▸ WHAT IS ASKED:
Extract every line of the items below that contains the word "Select", and copy each such line in full.

▸ RECORDS FOR THE EXERCISE:

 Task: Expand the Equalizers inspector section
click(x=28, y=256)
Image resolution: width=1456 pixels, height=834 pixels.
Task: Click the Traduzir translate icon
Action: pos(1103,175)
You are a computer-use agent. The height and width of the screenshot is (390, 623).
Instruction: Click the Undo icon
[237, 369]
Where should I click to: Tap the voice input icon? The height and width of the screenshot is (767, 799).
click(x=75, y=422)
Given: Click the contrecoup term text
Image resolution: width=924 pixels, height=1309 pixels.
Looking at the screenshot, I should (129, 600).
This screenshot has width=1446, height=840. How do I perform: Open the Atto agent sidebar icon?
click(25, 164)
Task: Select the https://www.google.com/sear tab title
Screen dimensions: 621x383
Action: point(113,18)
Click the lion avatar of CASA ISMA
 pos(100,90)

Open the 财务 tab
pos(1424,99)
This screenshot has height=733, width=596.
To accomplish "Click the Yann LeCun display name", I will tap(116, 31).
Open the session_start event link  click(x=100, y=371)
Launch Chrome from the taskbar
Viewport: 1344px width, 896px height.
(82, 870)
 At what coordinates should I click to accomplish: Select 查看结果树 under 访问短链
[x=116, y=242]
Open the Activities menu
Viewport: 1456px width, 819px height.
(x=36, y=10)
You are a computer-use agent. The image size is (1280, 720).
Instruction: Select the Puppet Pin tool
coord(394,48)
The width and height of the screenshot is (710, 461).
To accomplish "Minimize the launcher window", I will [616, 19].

▸ FINISHED EXERCISE:
Task: Select the https://www.google.com/sear tab title
 At what coordinates should I click to accomplish: Select 查看结果树 under 访问短链
Instruction: Select the Puppet Pin tool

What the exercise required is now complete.